• 10
  • January
    2011

Former New York Times contributing columnist Peter Orszag makes a good point about applying for benefits under the Social Security Disability Insurance (SSDI) program.

Orszag opines that the longer a person remains separated from the workforce, whether because of job loss or because of disability, the harder it will be for that person to return to work. Job skills "atrophy," he writes. This spells trouble for an economy that continues to be hampered by high unemployment. Orszag is probably right.

He goes on to write that "a drastic rise in applications for disability insurance suggests we may be headed for more long-lasting trouble," based on what Orszag characterizes as permanent dependence on the SSDI program once a person leaves the workforce because of disability.

Orszag says that people aren't less healthy -- it's the bad economy, which has caused people to apply for SSDI benefits when they otherwise would not have applied.

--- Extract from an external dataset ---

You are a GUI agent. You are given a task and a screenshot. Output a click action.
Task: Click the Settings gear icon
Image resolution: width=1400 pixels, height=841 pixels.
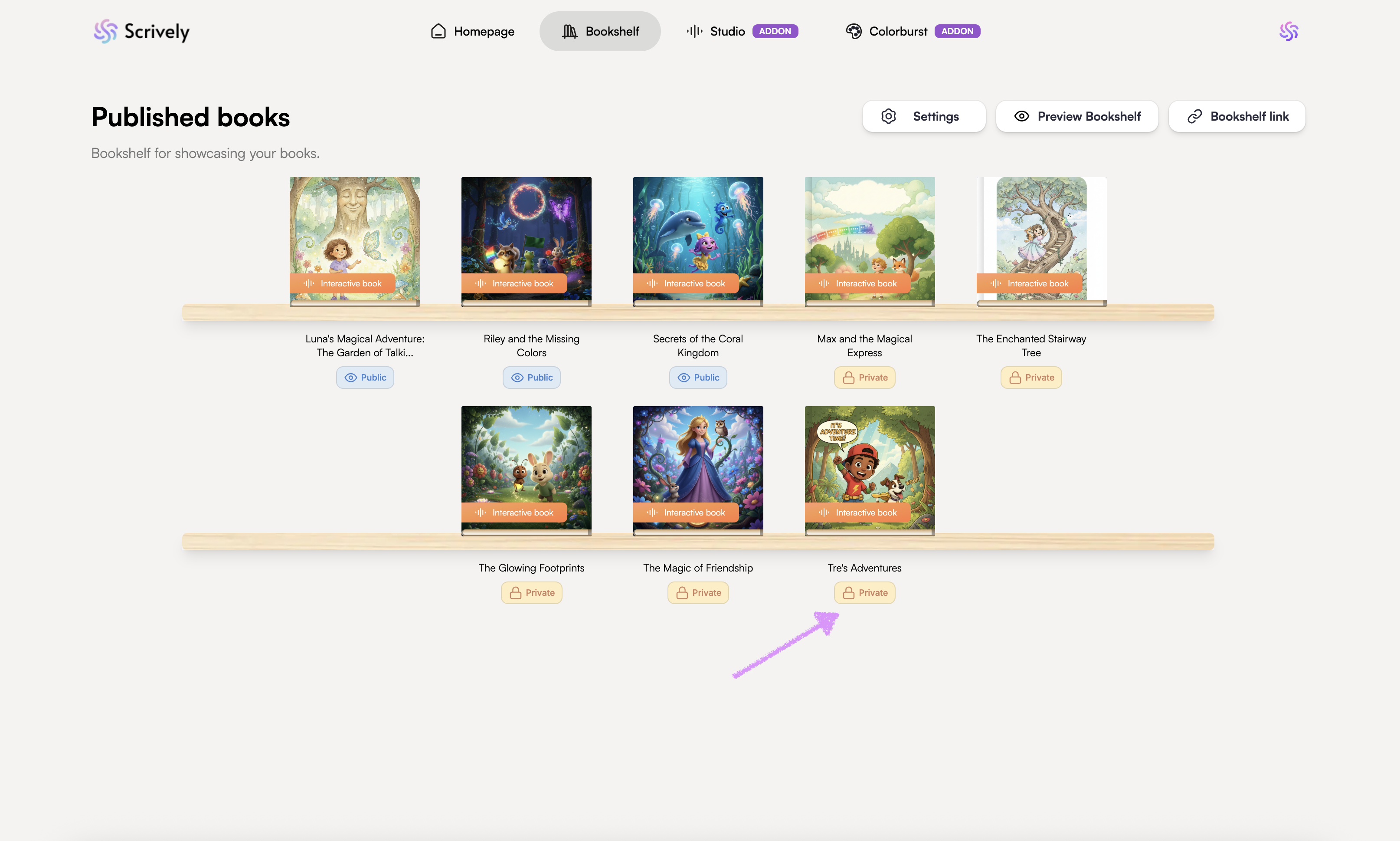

But as SSDI attorneys, we know that simply filling out an application for SSDI benefits is a long way from a guarantee that a person will actually receive those benefits. There is a process. First, more than half of all initial applicants are turned down, and then there is the level of reconsideration and the appeals process in escalating venues. The process, which disfavors applicants, isn't likely to change.

The rise in applications may indeed be a function of the bad economy, as Orszag writes, but the rise in applications in no way indicates that those who apply aren't genuinely disabled.